Историки литературы обычно характеризуют стиль, которым овладел Маркес за долгие годы самых разных экспериментов, оксюмороном «магический реализм», подразумевая взаимообогащающее сосуществование повседневной жизни и потусторонних явлений. Корни этого стиля уходят вглубь — к Гоголю и Генри Джеймсу, и вширь — к Райнеру Марии Рильке и Д. Г. Лоуренсу. Эти авторы развернули стилистическое полотно «магического реализма» задолго до того, как в 1920-е был найден термин, самым выдающимся представителем которого считается Маркес. В этом стиле органично и эффективно уживаются две несовместимые перспективы: с одной стороны, идет трезвый рассказ о ничем не примечательных людях, ведущих обычную жизнь в обыденной, далеко не сказочной среде; однако иной раз их поведение не укладывается в привычные рамки, либо они переживают опыт, недоступный пониманию читателя. В одном романе сводящая всех с ума красавица возносится на небо душой и телом; в другом — диктатор, пребывающий у власти более ста лет, может управлять погодой; среди проклятий, преследующих незадачливых колумбийцев Маркеса, числится длящаяся годы напасть коллективной бессонницы. По сравнению с этими чудесами выдуманный Маркесом женатый военный, который наплодил семнадцать сыновей с семнадцатью любовницами, и всех нарекли в его честь, определенно выглядит заурядным.

● **Описание задания**: Напишите продолжение отрывка о магическом реализме у Маркеса, начав сразу после его последнего предложения.

● **Строки набора данных**:
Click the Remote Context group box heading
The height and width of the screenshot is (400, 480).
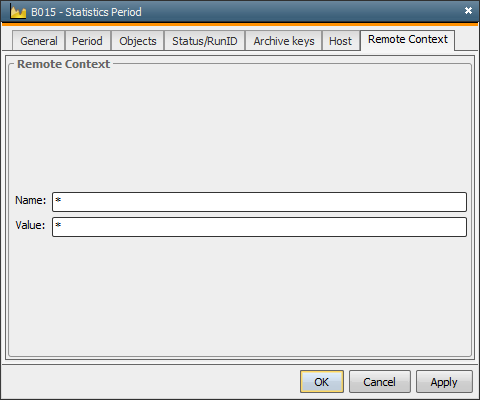63,64
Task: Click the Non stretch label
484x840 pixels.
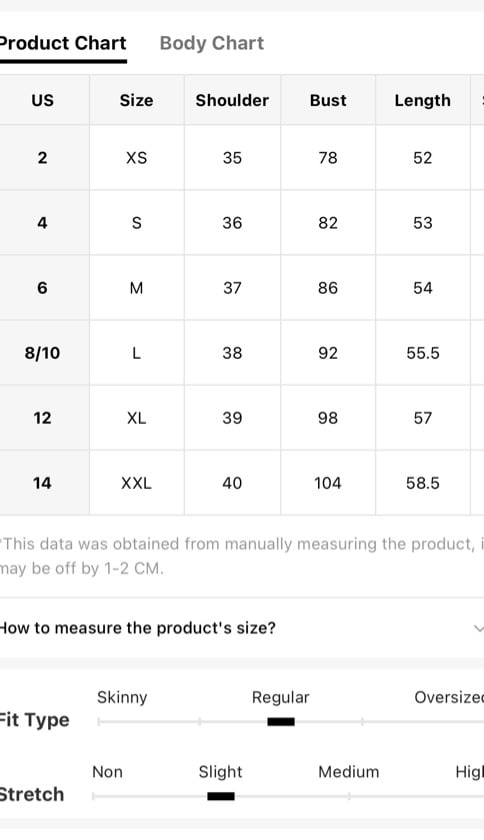Action: 107,771
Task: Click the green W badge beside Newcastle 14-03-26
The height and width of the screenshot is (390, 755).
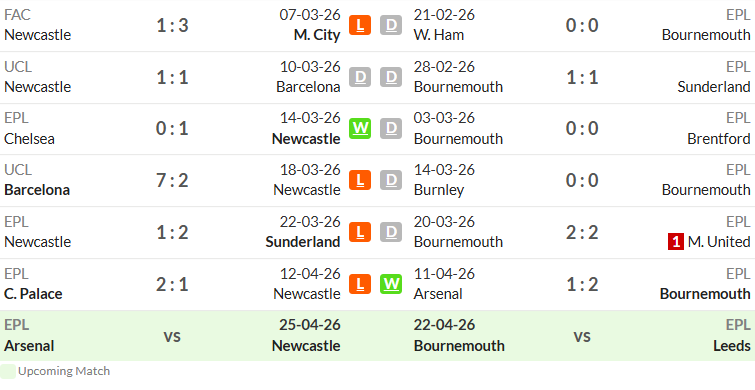Action: 360,129
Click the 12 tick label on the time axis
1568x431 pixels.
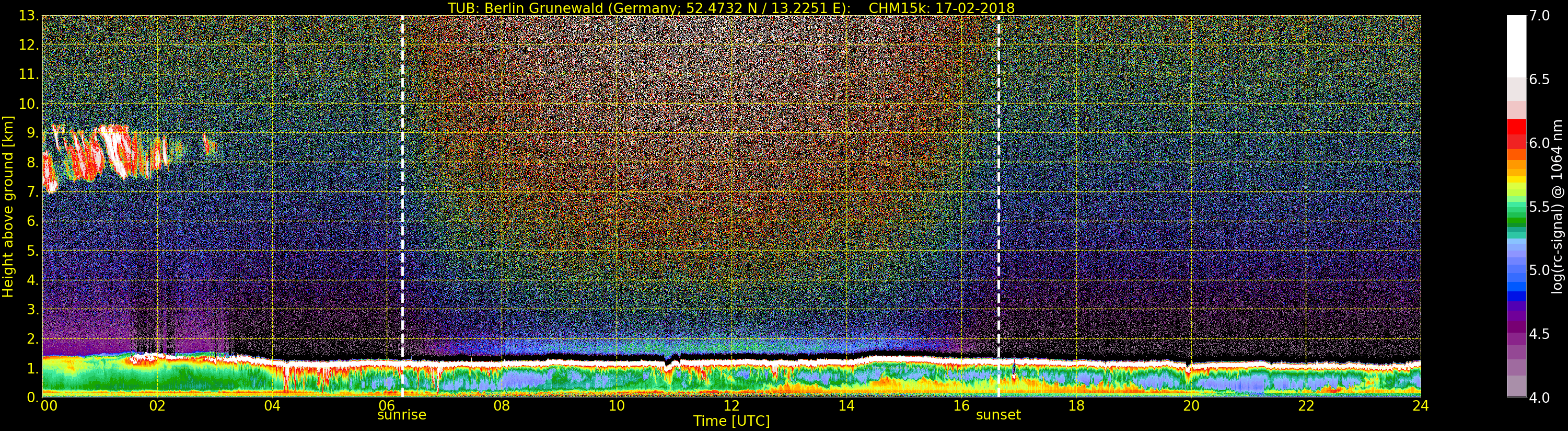point(731,406)
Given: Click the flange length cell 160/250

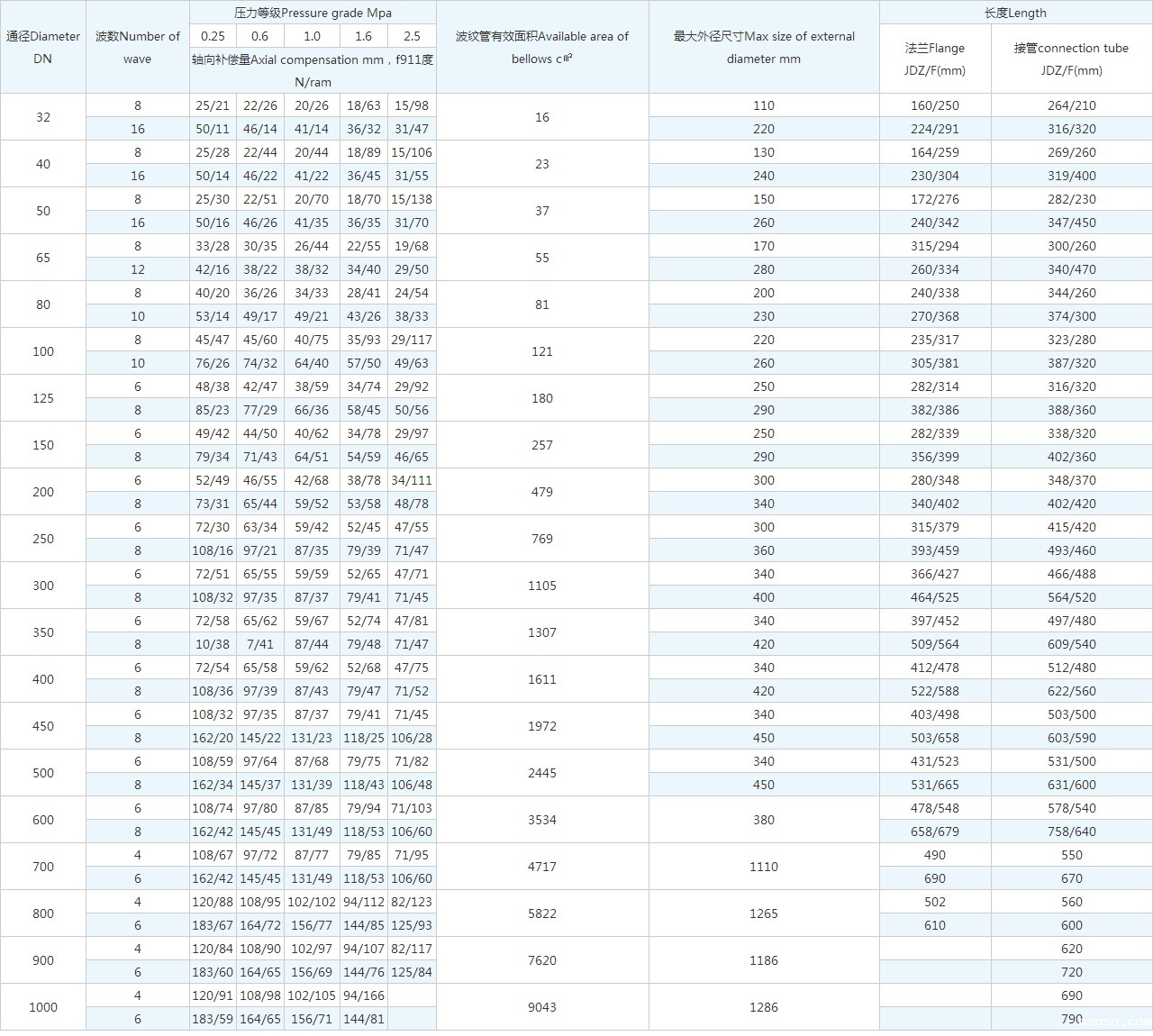Looking at the screenshot, I should (x=935, y=105).
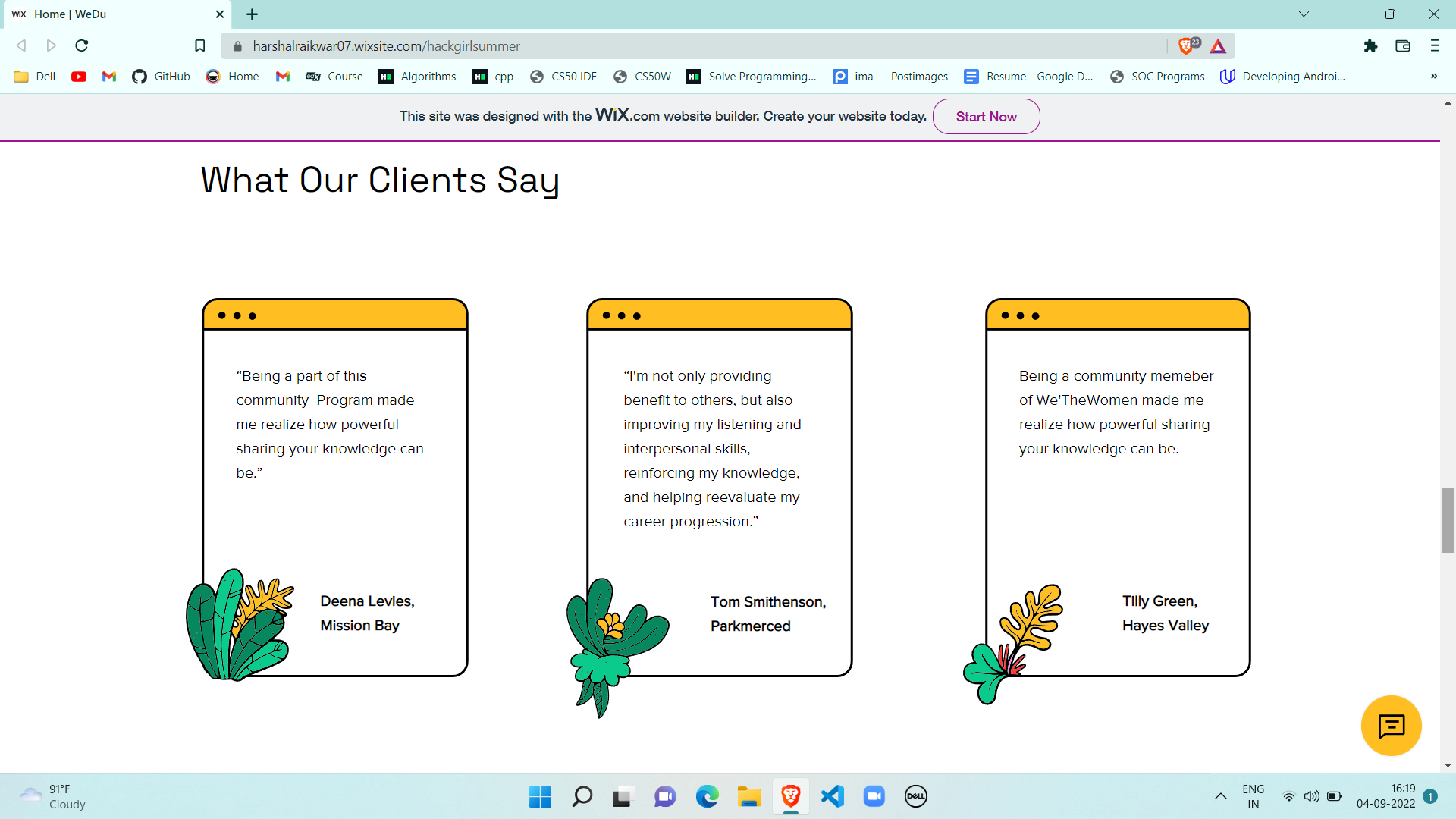Open Zoom from the taskbar
Image resolution: width=1456 pixels, height=819 pixels.
[874, 796]

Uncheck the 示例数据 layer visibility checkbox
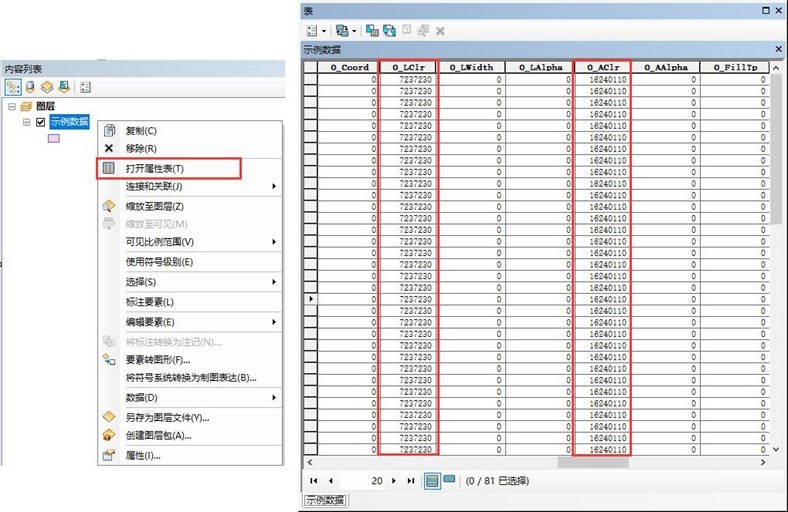click(x=40, y=122)
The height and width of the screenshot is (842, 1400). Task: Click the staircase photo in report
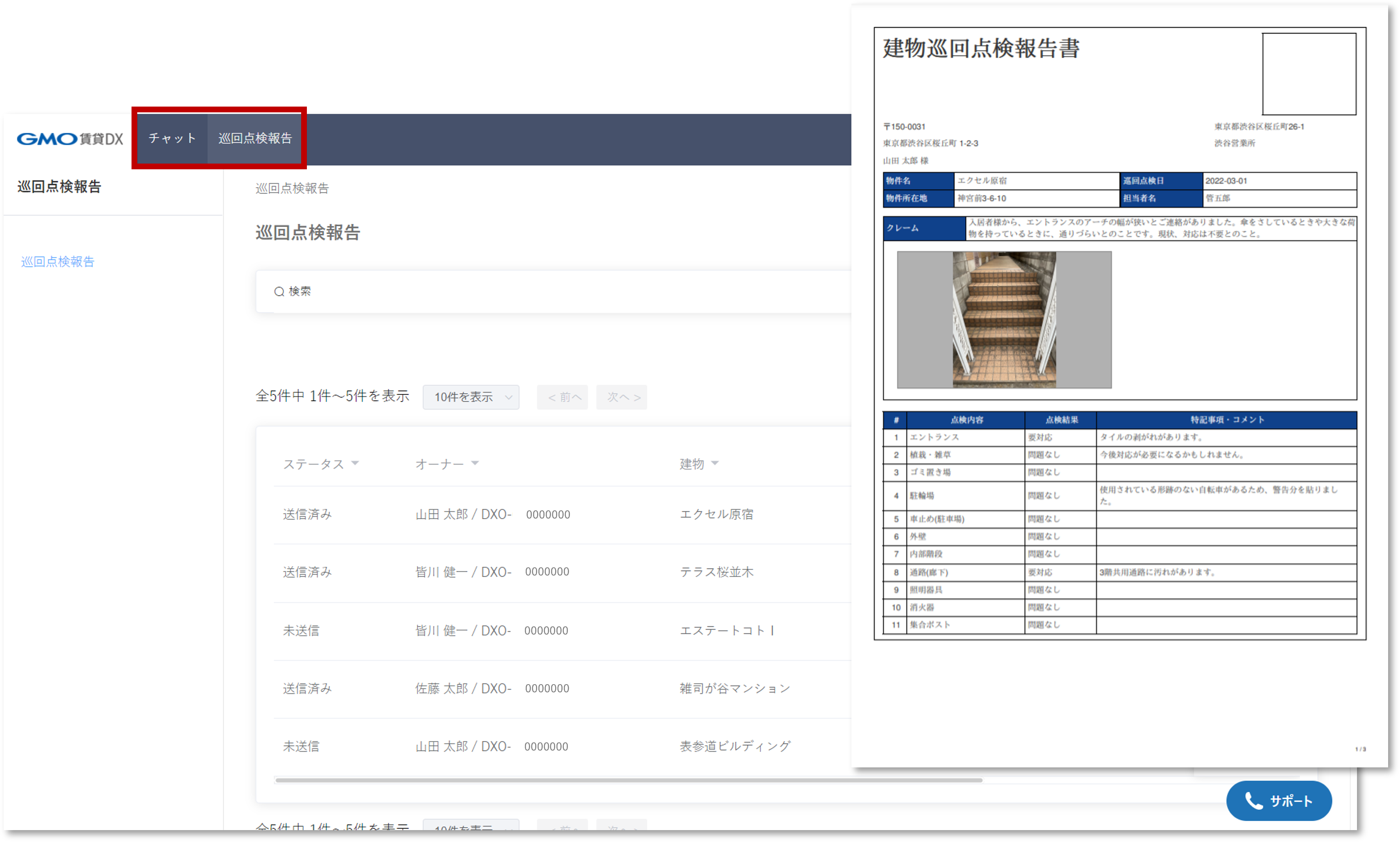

● **Готовое решение**:
Отвергая вердикт историков литературы, Маркес не желает именоваться «магическим реалистом», заявляя, что он просто реалист. И можно понять почему. Он уверял, что в своей прозе буквально воспроизводит чудесные истории, которые, не скупясь, изливали на него любящие, простые и доверчивые бабка с дедом, когда он в детстве жил с ними в доме, «населенном призраками». В самом деле, некоторые из ошеломляющих, наполненных иррациональным ужасом историй он переносит на страницы своих книг без какой-либо правки: семейство Буэндиа, в котором совершаются кровосмесительные браки между двоюродными родственниками, напряженно ожидает каждого законного деторождения, воображая, что младенец появится на свет со свиным хвостом — метой неминуемой кары, пока однажды у ребенка действительно не обнаруживается позорный знак. Однако создатели и жертвы таких фантастических событий — совершенно приземленные личности, подчиняющиеся законам физики и химии, которые управляют жизнью их собратьев, — всем законам, кроме одного.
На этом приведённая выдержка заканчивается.